Уазик тряхнуло, и мы наконец въехали на автостоянку Солнцевского кладбища. Кроме нас здесь припарковались только парочка автобусов, чей-то стального цвета «бьюик» и черный «рафик» с двумя буквами В и П на корпусе.

– Ага, – сказал шофер-краевед. – Наши конкуренты уже прибыли, Вечная память. Сегодня они здесь тоже, СВОЕГО работают. Уже панихида началась, скоро закопают…

Я вздохнул про себя. Потому что СВОИМ был как раз Гоша Черник – не майор и не полковник, не гэбист и не эмвэдэшник. Даже не потомственный шляхтич. Закапывали именно его. Место на ведомственном кладбище – последний подарок писателю Гоше от тех, кого он в своих книгах изображал рыцарями без страха и упрека. Выделить для Черника место на Солнцевском было, разумеется, проще, чем отыскать его убийц.

– За работу, – скомандовал шофер. В нашей похоронной команде он был, оказывается, формальным лидером. Раздавал заступы, отдавал приказы и следил за ходом выполнения работ.

Фамилия майора-пограничника была Гейзин. На барельефе, который нам надлежало установить, изображен был профиль горбоносого красавца. Очевидно, при жизни майор был отличным солдатом и примерным семьянином – во всяком случае, вдова и сослуживцы, наблюдавшие за нашей работой, были особенно безутешны. Выравнивая края могилы своей лопатой, я не забывал между делом поглядывать на небольшую толпу метрах в ста от будущего гейзинского барельефа. Судя по всему, на Гошиных похоронах публика тоже, как и подобает, скорбела по усопшему. Это не помешало, однако, превратить прощание с Гошей в странную смесь литературного вечера и политического митинга. Ветер иногда доносил до меня обрывки траурных речей.
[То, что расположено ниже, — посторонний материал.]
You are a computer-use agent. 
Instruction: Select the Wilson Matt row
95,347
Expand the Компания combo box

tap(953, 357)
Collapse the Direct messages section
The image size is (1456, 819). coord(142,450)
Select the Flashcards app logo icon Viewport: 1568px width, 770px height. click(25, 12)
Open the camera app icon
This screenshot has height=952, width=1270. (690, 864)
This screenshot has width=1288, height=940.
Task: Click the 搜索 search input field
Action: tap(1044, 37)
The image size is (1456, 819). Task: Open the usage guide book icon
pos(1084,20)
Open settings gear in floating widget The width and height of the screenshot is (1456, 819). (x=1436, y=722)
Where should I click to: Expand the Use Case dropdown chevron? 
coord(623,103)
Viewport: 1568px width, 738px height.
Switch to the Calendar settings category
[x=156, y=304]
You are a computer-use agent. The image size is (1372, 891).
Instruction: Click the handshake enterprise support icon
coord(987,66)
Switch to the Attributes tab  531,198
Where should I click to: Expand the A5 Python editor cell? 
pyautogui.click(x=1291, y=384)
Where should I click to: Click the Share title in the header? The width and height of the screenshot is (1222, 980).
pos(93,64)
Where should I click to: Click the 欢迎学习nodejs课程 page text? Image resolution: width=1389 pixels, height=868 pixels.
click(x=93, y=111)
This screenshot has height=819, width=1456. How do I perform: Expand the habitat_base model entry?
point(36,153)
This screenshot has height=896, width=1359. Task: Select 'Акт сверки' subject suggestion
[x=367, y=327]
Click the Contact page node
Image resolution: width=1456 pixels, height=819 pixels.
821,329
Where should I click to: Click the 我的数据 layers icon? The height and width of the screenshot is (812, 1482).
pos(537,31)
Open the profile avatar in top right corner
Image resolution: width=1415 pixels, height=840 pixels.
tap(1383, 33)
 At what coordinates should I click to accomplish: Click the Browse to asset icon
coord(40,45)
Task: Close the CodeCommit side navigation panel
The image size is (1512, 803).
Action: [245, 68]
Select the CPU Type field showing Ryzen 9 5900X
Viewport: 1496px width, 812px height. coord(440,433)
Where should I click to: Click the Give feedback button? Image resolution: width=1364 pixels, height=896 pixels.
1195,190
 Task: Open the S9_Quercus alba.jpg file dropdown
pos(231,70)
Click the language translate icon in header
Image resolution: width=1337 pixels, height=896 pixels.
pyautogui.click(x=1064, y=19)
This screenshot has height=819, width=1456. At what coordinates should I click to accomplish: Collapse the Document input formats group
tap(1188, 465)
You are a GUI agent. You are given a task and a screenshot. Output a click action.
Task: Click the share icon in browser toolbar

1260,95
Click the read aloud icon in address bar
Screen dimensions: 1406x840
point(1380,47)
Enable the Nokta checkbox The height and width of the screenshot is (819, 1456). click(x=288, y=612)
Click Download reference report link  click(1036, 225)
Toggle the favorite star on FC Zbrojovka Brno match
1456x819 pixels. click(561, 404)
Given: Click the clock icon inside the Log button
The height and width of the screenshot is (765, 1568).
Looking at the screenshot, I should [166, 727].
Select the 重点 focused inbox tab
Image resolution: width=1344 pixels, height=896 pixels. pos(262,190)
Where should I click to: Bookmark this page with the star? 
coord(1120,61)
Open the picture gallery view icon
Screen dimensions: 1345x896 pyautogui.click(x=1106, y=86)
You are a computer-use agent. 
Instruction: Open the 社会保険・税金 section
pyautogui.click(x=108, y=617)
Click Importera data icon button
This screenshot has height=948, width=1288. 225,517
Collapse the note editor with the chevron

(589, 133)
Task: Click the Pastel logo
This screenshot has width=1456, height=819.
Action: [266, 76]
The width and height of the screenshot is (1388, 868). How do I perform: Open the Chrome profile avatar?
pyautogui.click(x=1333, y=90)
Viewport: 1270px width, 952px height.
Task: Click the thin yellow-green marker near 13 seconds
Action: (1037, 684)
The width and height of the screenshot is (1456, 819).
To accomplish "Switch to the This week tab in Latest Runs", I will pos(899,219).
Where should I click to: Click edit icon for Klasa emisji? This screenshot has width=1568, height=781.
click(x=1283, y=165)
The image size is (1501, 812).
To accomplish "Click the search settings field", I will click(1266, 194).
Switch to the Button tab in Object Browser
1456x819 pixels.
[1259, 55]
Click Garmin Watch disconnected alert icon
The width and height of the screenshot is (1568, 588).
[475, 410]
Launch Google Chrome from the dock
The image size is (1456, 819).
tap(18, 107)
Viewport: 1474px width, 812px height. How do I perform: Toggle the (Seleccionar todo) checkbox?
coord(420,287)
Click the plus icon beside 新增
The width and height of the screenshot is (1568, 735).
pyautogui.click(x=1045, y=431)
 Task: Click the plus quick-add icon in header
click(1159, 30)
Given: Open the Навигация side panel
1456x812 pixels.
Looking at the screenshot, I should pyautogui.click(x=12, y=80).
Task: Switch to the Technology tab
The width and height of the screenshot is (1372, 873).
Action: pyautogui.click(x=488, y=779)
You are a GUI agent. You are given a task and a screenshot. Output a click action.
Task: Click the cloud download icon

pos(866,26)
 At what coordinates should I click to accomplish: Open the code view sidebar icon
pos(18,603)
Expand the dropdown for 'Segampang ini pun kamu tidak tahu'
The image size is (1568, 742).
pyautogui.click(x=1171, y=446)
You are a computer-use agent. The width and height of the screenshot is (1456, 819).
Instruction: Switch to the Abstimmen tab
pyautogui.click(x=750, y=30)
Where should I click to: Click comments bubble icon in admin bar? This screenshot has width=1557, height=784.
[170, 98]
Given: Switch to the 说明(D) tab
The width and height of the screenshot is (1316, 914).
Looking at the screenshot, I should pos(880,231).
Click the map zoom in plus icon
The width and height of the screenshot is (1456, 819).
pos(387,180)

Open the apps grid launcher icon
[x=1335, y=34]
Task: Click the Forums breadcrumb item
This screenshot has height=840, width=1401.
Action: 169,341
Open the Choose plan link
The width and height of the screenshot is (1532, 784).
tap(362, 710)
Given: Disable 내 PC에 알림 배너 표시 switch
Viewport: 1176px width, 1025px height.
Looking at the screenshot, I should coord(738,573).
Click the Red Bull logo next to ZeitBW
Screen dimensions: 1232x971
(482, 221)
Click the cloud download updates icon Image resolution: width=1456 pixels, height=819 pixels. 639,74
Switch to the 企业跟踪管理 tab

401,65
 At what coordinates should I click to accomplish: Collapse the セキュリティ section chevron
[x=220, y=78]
Как я понял, ругали правительство, Президента и особенно мэра за преступный беспредел. Ругали искренне. Также хвалили Гошины книги, причем хвалили больше по обязанности. Только один из выступавших, по выправке военный или гэбист в чине, говорил о черниковских романах самозабвенно. Из-за расстояния слов его я почти не слышал, но по интонации сообразил, что это, видимо, один из Гошиных героев. Иногда Черник, чтобы особенно не мучиться и не придумывать, описывал в своих романах совершенно конкретных людей, просто умножая их реальные подвиги раз в десять. Так, чтобы и получались супермены в серых шинелях. В свое время Гошка уламывал меня дать согласие сделаться таким вот персонажем. Помню, мы с ним хорошо повеселились, придумывая зеленому стажеру МУРа потрясающие дела и мировую славу. Потом, конечно, я взял с Гошки клятву, что меня он никогда не сделает ПРОТОТИПОМ. Черник пообещал крепиться, но предупредил, что ближе к старости он может не выдержать. К старости… Ах, Гошка… Если бы я только мог, я отбросил бы немедленно дурацкую тупую лопату и подошел бы к твоей могиле, и сказал бы о тебе хорошо и без вранья, и бросил бы первую горсть земли.

Но я теперь мог проститься с другом только издали и мысленно.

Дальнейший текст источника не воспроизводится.